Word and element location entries
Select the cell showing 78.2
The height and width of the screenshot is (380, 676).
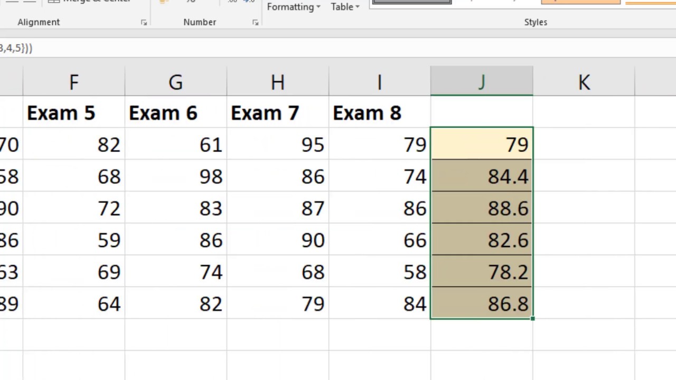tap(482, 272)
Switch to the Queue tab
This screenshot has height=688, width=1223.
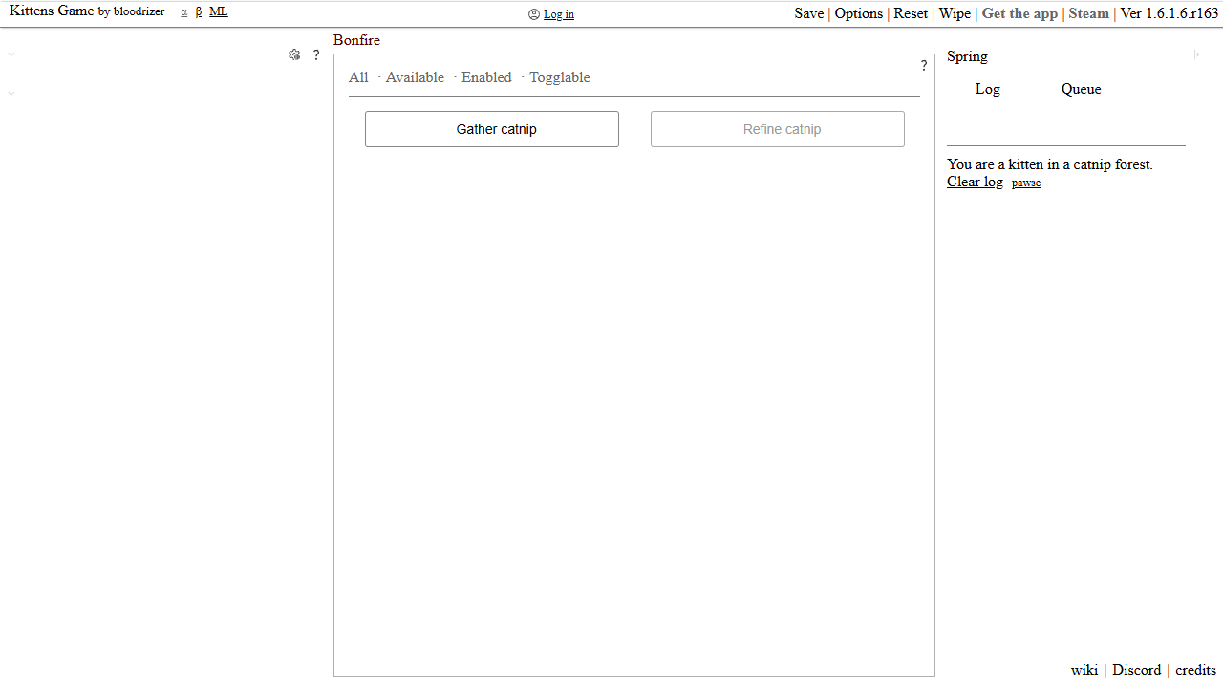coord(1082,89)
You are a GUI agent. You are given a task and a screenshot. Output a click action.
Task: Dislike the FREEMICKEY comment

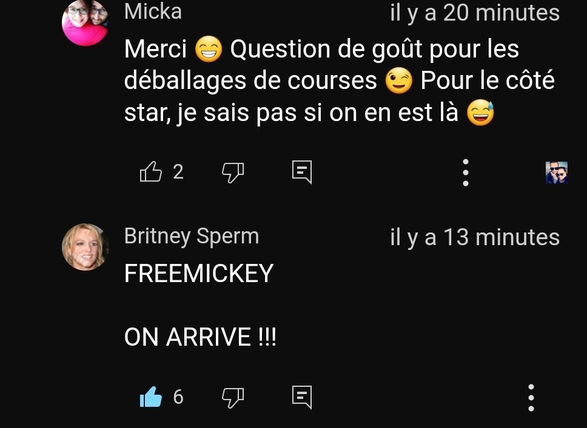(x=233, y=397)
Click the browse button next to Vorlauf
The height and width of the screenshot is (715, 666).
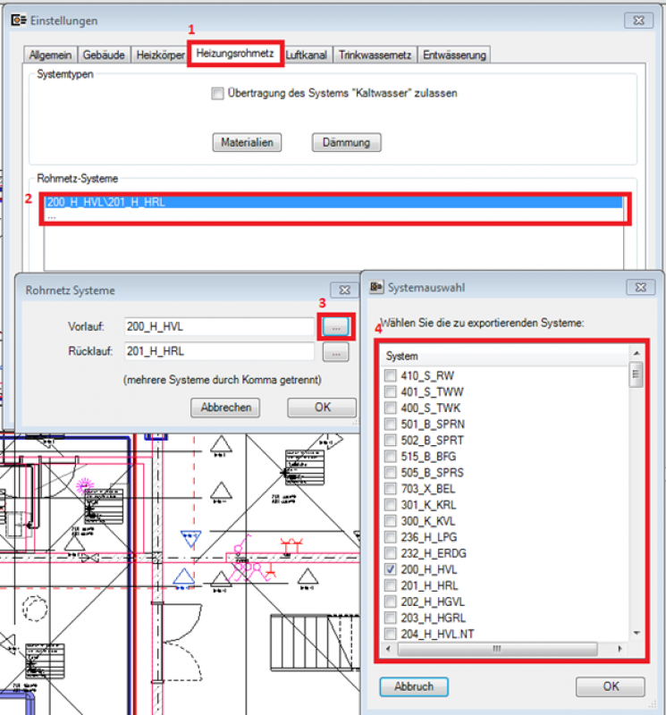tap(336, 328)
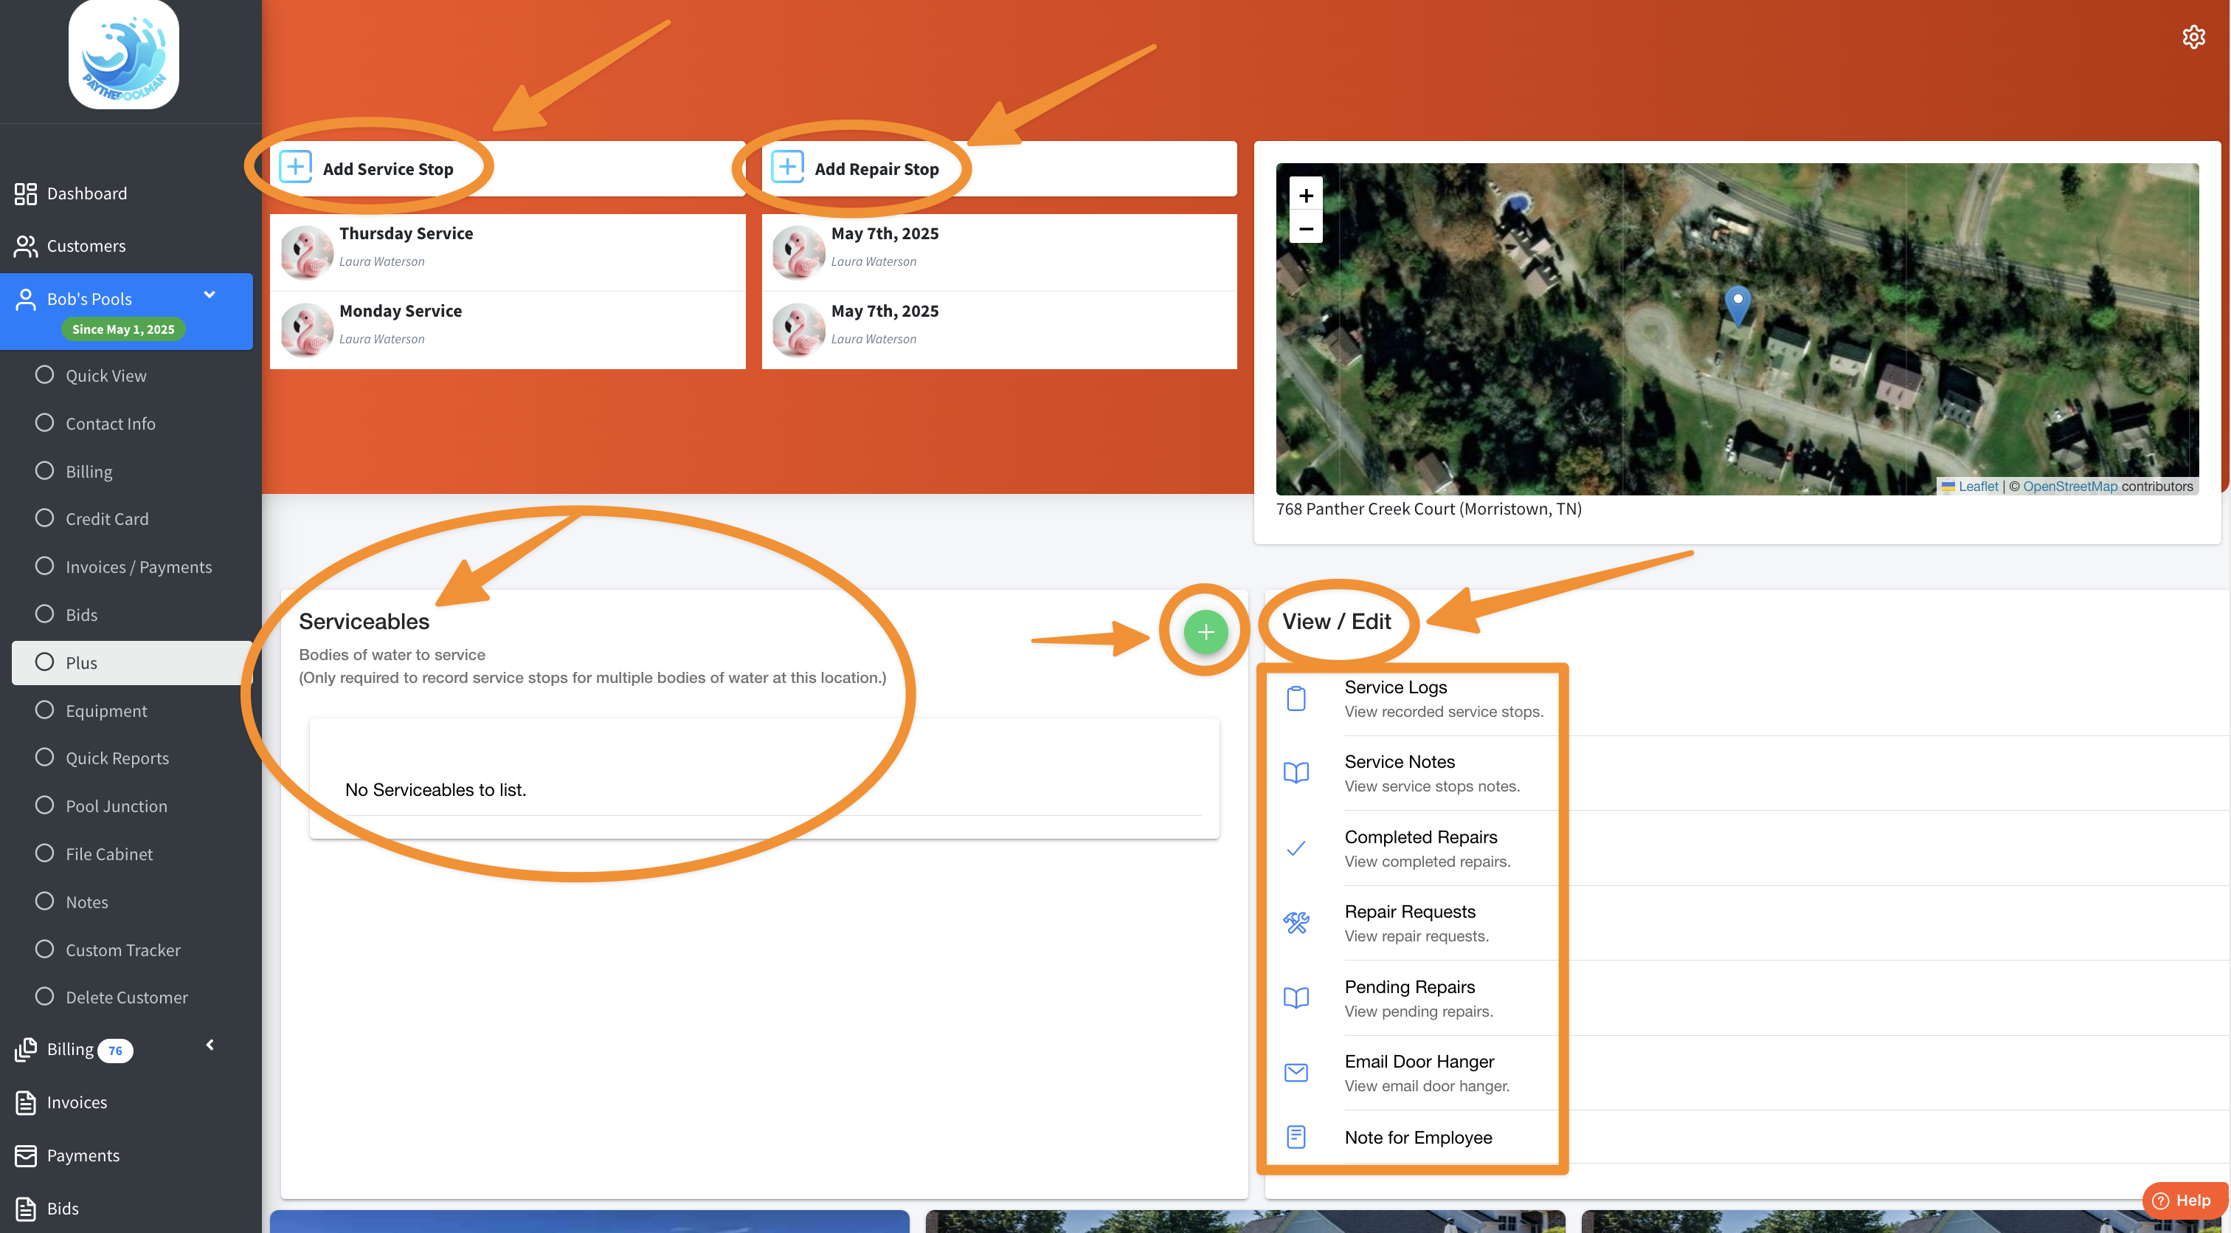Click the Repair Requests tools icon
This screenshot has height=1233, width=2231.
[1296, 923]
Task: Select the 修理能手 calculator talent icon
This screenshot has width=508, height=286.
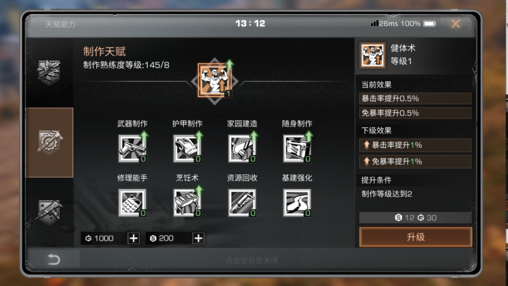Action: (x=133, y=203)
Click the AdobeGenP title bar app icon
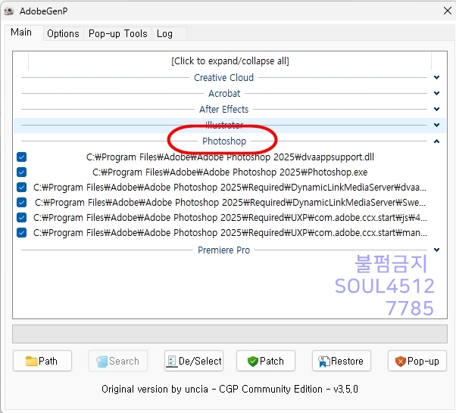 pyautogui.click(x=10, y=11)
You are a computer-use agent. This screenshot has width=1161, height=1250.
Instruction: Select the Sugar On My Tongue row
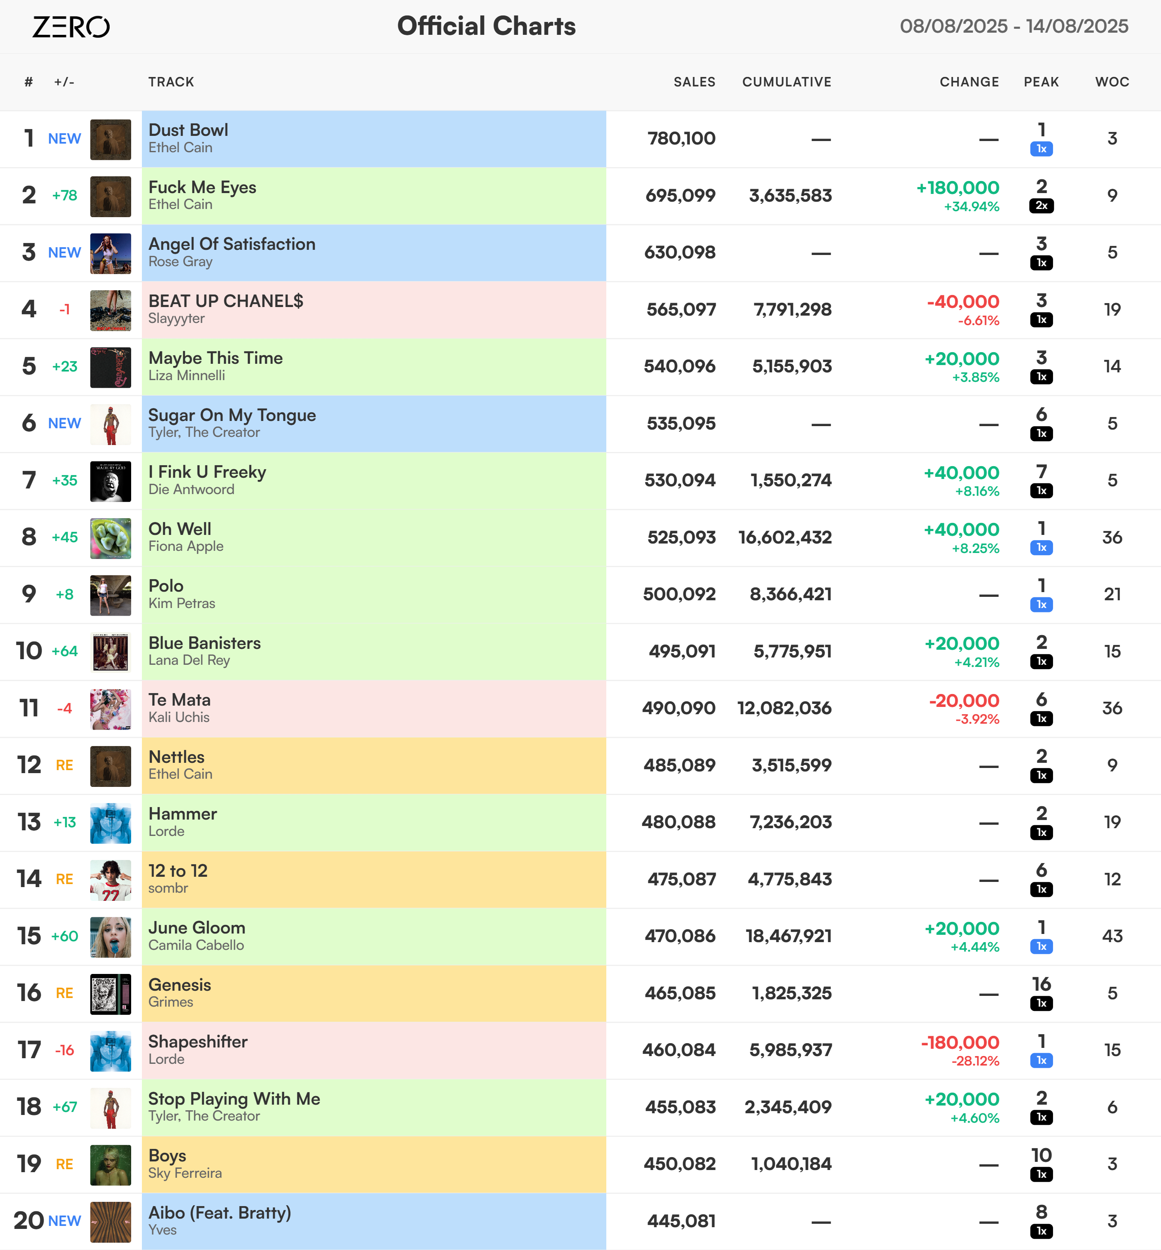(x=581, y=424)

EXERCISE: Rewrite the entries above, swapping every "Select" for "Choose" and keeping everything else the same. Omit the pictures from your version.

OUTPUT OF THE EXERCISE:
Choose the cell showing 78.2
The height and width of the screenshot is (380, 676).
tap(482, 272)
Switch to the Queue tab
This screenshot has height=688, width=1223.
coord(1082,89)
You are a GUI agent. You are given a task and a screenshot. Output a click action.
Task: Dislike the FREEMICKEY comment

(x=233, y=397)
Click the browse button next to Vorlauf
The height and width of the screenshot is (715, 666).
tap(336, 328)
Click the Repair Requests tools icon
This screenshot has height=1233, width=2231.
[1296, 923]
Task: Choose the 修理能手 calculator talent icon
This screenshot has width=508, height=286.
Action: (x=133, y=203)
Click the AdobeGenP title bar app icon
 pyautogui.click(x=10, y=11)
You are a computer-use agent. This screenshot has width=1161, height=1250.
Instruction: Choose the Sugar On My Tongue row
(x=581, y=424)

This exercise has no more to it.